Kriegstüchtig? Friedensethische Reflexionen
Der russische Angriffskrieg gegen die Ukraine hat die europäische Friedensordnung nachhaltig erschüttert und beruht auf historisch wie religiös unhaltbaren Rechtfertigungen. Das Ringen um eine angemessene Antwort führt erneut die Spannung zwischen gewaltfreiem Handeln und der Möglichkeit legitimer Gewaltanwendung vor Augen. Diese Spannung bleibt charakteristisch für die katholische Friedensethik; sie darf nicht einseitig aufgelöst werden. Dem Leitbild des „gerechten Friedens“ liegt einerseits eine menschenrechts- und gemeinwohlbasierte Prozessethik zugrunde, der es primär um Friedensbefähigung und proaktive Ursachenorientierung geht. Andererseits bleiben traditionellen Prüfkriterien der Lehre vom „gerechten Krieg“ unverzichtbar, was die beständige und kritische moralische Reflexion über die Möglichkeiten legitimer Gewalt betrifft. Deren Einsatz muss jedoch stets dem übergeordneten Ziel der Gewaltüberwindung verpflichtet bleiben.

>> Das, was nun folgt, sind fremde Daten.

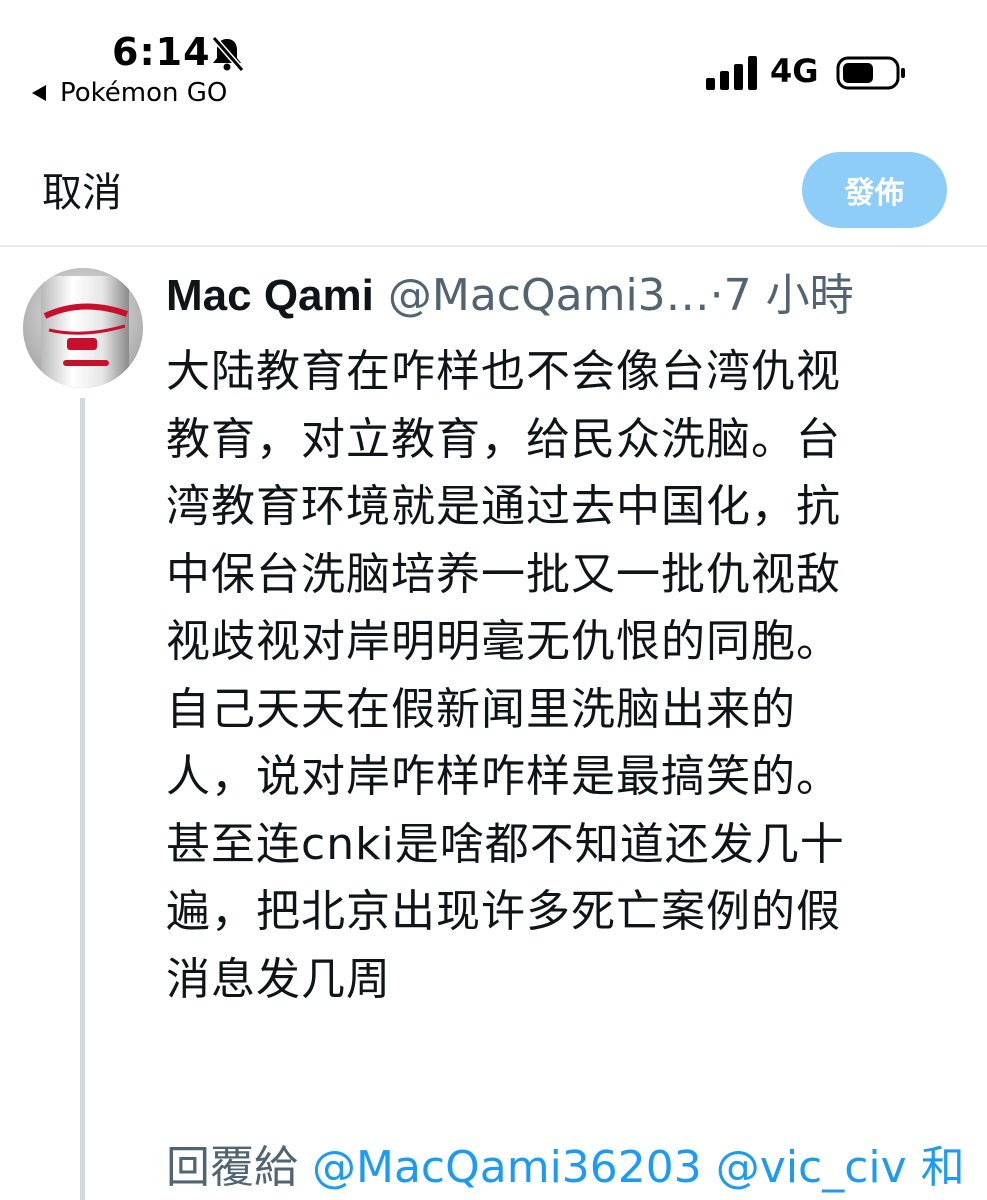  What do you see at coordinates (278, 979) in the screenshot?
I see `tweet-text-line: 消息发几周` at bounding box center [278, 979].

Auf dieser Grundlage muss der Rede von „Kriegstüchtigkeit“, die (stärker als der hier präferierte Begriff der „Kriegstauglichkeit“) auf die innere Motivation abhebt, aus Sicht christlicher Friedensethik und ihrer pazifistischen Grundorientierung zumindest mit Vorsicht begegnet werden. Es besteht die Gefahr einer zu eindimensionalen und verkürzten Auslegung, die keine nachhaltige Antwort auf die Herausforderungen und Bedrohungen nach der „Zeitenwende“ darstellt.
Eine pazifistische Position wiederum muss nicht zwingend nur in ihrer radikalen Form vertreten werden. Es ist richtig und wichtig, die Bergpredigt mit ihrem Insistieren auf möglichst gewaltfreien Optionen auf ihren normativen Gehalt zu befragen. Allerdings wäre es falsch, aus ihr im Falle eines Angriffskrieges für ein ganzes Land ein grundsätzliches Verteidigungsverbot abzuleiten. Genauso wenig stellt legitime Selbstverteidigung die primäre Option für ein Ethos der Gewaltfreiheit generell infrage. In diesem Spannungsverhältnis stellt die katholische Friedensethik nach wie vor einen wichtigen Kompass dar; sie bietet jedoch keine fertige Schablone, die ohne differenzierte und kontextsensible Einzelfallanalyse zu einer Lösung führt.